Truth may set us free but most people don’t want to hear the truth. If it disturbs their self-image, if it indicates that their youthful glory wasn’t glorious, it is highly unwelcome. That social separation that took place in grade school and junior high is still driving the society today. Perhaps we’d have been better off if our schooling was only about education.
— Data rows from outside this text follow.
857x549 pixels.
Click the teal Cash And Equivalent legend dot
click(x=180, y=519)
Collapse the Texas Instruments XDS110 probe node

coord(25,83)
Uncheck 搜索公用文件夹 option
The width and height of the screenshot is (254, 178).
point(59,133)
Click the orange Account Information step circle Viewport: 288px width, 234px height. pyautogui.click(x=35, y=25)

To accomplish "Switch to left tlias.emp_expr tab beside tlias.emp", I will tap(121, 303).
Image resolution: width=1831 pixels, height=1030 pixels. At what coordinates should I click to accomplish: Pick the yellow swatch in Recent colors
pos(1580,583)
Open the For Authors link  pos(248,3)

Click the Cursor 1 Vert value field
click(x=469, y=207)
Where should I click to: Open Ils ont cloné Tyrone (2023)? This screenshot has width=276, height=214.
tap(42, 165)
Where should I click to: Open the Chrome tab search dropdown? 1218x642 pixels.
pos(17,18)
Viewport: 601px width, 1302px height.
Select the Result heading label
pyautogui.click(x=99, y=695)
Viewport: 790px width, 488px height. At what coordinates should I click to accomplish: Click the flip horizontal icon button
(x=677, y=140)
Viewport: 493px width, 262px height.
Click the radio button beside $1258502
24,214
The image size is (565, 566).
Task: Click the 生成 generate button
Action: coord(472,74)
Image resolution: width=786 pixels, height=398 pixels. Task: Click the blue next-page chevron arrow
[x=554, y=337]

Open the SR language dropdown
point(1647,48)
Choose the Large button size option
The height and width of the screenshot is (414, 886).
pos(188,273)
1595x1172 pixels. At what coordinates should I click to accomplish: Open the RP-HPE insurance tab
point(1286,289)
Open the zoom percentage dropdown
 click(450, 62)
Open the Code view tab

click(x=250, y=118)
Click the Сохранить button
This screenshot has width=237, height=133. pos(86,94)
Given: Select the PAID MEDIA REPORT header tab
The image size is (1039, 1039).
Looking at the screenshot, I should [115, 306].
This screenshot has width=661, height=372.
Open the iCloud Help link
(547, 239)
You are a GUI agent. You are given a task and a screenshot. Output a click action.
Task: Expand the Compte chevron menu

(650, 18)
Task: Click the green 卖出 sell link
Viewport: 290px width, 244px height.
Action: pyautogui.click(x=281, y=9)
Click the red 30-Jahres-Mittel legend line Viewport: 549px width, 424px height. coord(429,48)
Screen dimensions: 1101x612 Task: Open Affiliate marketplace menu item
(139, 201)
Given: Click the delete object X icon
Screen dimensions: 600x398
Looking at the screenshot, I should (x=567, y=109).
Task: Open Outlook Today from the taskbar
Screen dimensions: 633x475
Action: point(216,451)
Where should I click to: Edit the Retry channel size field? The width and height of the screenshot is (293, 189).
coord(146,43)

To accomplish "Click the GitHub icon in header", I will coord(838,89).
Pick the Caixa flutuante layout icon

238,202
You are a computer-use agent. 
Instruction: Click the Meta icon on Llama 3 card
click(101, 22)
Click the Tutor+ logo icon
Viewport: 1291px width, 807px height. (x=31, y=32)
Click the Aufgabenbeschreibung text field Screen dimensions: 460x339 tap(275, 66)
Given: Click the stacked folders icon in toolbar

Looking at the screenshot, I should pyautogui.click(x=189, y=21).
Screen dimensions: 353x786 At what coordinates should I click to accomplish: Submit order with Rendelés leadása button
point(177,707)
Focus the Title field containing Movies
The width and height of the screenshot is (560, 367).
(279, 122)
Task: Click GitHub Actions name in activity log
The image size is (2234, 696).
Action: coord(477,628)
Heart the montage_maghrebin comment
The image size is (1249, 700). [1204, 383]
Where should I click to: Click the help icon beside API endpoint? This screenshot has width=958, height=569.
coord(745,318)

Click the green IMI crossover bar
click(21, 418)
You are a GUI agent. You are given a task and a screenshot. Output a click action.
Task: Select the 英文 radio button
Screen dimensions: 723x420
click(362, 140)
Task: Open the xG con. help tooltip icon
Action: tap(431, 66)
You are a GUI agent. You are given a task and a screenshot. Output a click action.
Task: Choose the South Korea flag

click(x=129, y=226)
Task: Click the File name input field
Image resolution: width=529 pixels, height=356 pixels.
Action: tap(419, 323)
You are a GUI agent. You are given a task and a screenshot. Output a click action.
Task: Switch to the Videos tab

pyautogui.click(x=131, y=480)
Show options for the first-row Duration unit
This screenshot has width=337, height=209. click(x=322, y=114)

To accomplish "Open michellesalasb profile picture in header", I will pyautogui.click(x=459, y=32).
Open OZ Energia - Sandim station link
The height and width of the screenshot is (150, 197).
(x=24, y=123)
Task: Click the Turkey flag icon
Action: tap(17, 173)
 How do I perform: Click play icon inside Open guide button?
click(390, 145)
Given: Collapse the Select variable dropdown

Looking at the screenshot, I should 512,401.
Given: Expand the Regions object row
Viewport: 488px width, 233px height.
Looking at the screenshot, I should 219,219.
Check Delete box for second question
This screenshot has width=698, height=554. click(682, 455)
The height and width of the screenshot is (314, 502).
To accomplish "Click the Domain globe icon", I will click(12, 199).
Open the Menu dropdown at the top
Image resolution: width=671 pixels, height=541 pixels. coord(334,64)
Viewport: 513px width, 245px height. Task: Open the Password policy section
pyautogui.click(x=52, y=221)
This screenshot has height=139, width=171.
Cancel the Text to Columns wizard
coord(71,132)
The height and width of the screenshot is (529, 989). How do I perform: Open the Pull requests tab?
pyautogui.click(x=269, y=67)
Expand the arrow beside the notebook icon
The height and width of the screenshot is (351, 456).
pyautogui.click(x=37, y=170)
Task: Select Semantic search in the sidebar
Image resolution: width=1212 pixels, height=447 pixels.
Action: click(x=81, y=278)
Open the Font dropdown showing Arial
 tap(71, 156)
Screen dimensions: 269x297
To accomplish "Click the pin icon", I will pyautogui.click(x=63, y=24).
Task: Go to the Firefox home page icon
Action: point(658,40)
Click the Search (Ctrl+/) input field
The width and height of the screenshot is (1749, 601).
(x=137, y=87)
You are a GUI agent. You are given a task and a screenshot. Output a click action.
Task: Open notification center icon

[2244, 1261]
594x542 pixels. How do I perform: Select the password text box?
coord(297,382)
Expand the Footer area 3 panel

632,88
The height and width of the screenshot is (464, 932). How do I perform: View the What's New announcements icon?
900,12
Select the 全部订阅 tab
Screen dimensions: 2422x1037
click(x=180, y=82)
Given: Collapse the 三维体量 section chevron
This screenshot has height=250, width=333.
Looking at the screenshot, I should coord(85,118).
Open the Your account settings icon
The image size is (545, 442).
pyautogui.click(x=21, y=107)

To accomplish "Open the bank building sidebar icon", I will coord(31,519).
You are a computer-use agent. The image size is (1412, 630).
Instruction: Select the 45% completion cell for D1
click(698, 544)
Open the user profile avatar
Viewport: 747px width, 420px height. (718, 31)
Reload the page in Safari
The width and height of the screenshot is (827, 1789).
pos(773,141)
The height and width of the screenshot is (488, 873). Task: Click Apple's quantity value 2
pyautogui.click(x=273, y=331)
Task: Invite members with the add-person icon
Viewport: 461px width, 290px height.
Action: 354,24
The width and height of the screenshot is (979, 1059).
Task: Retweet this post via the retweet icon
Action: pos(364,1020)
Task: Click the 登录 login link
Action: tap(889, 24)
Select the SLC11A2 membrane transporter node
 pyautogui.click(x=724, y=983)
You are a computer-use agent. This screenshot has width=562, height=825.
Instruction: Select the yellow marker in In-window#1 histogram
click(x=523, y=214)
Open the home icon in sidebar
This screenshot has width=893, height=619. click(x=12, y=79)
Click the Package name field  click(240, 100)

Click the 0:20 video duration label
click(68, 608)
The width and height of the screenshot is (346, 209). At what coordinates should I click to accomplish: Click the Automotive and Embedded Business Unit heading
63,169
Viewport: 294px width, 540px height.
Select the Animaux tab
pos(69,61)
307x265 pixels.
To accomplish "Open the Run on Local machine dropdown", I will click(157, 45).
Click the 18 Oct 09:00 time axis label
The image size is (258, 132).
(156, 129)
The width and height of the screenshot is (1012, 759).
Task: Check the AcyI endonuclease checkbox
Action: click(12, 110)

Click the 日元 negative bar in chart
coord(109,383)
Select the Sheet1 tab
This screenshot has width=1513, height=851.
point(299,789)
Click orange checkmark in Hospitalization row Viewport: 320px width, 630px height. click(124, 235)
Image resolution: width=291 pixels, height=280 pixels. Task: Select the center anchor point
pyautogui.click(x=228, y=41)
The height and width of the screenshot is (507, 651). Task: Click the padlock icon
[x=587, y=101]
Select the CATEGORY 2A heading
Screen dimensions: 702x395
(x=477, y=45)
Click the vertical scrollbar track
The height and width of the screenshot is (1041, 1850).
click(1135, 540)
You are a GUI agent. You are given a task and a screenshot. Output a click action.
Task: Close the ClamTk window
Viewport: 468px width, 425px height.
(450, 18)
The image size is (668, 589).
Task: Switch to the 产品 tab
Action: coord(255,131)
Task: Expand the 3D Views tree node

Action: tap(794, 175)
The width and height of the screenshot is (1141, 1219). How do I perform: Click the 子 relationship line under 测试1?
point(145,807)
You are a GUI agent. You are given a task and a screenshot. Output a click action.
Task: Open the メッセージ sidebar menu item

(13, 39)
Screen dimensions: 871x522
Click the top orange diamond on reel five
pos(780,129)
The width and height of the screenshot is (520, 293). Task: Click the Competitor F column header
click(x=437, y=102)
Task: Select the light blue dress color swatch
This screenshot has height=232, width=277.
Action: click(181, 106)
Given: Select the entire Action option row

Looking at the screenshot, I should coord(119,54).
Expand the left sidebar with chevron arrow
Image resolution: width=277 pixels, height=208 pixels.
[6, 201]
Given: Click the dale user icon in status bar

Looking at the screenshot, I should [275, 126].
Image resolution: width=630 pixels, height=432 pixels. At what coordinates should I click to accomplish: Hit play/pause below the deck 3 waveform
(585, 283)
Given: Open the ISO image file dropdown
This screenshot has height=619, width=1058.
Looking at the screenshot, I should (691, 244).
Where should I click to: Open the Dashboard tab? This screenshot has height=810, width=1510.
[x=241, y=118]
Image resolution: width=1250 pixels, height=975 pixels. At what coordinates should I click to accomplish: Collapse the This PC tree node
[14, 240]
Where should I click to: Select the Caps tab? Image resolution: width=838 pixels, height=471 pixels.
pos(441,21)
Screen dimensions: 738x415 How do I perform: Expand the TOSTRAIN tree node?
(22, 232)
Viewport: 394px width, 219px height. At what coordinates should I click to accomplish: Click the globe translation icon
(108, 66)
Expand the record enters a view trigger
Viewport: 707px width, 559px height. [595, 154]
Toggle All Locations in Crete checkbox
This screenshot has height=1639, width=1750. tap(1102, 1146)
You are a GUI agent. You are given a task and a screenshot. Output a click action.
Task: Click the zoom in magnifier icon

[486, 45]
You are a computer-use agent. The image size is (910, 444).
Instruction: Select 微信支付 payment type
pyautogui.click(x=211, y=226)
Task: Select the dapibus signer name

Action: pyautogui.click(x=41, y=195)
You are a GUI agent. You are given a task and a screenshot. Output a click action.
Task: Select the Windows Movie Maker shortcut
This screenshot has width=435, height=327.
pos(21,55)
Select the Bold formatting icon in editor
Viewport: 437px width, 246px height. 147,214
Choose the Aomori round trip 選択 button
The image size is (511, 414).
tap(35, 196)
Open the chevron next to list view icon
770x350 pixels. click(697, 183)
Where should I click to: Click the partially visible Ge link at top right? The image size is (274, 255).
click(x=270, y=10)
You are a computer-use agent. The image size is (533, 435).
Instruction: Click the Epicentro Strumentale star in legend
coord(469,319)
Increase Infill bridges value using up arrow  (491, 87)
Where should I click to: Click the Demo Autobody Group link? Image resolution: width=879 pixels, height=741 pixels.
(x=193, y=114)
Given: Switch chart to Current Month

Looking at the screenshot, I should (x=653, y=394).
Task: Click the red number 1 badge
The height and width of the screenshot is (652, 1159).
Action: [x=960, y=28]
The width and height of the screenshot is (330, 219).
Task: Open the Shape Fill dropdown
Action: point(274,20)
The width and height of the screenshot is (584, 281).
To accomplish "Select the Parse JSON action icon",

It puzzles me that anyone should hate the “Educated elite.” Education is one of those things that called out to our immigrant ancestors. They wanted a shot at education and the good things it brings. Once we made our voyages here, education became much more accessible. It wasn’t landed gentry who developed manned flight, who built the first nuclear reactor, who took us to the moon and back. It was the sons and daughters of immigrants who valued education as much as life. Somewhere, along a twisted path, we’ve decided that a lack of education, illiteracy, racism, and hatred are alright if you believe the right myth instead of science, if you can throw a ball or sit in a mob watching others throw it better, if your genetic coding provides physical symmetry, if you can make yourself part of the mob.
I’m lucky. While I’m not that well educated, I appreciate what education brings and abhor what illiteracy offers. The elite that draws so much scorn and hatred provides us with medical care, with great music, architecture, works of art, etc. If the mob lacks the ability to see and hear these benefits, I’m still able to appreciate them. I was brought up well, learned to appreciate knowledge for its own sake, quality above quantity.
We would do well to recall the ruinous period of Chinese History when Mao drove his mobs into the Great Cultural Revolution.
http://en.wikipedia.org/wiki/Cultural_Revolution
We’re seeing what may be a similar event building here. The threatened use of private firearms to “protect the Constitution” is as much a potential cultural disaster as what Mao unleashed.
Walter M Miller Jr. may well have captured more of our future than he intended.
Beate Leibowitz, ora pro me!
The pool heater flamed into function this morning. Much gratitude over small matters.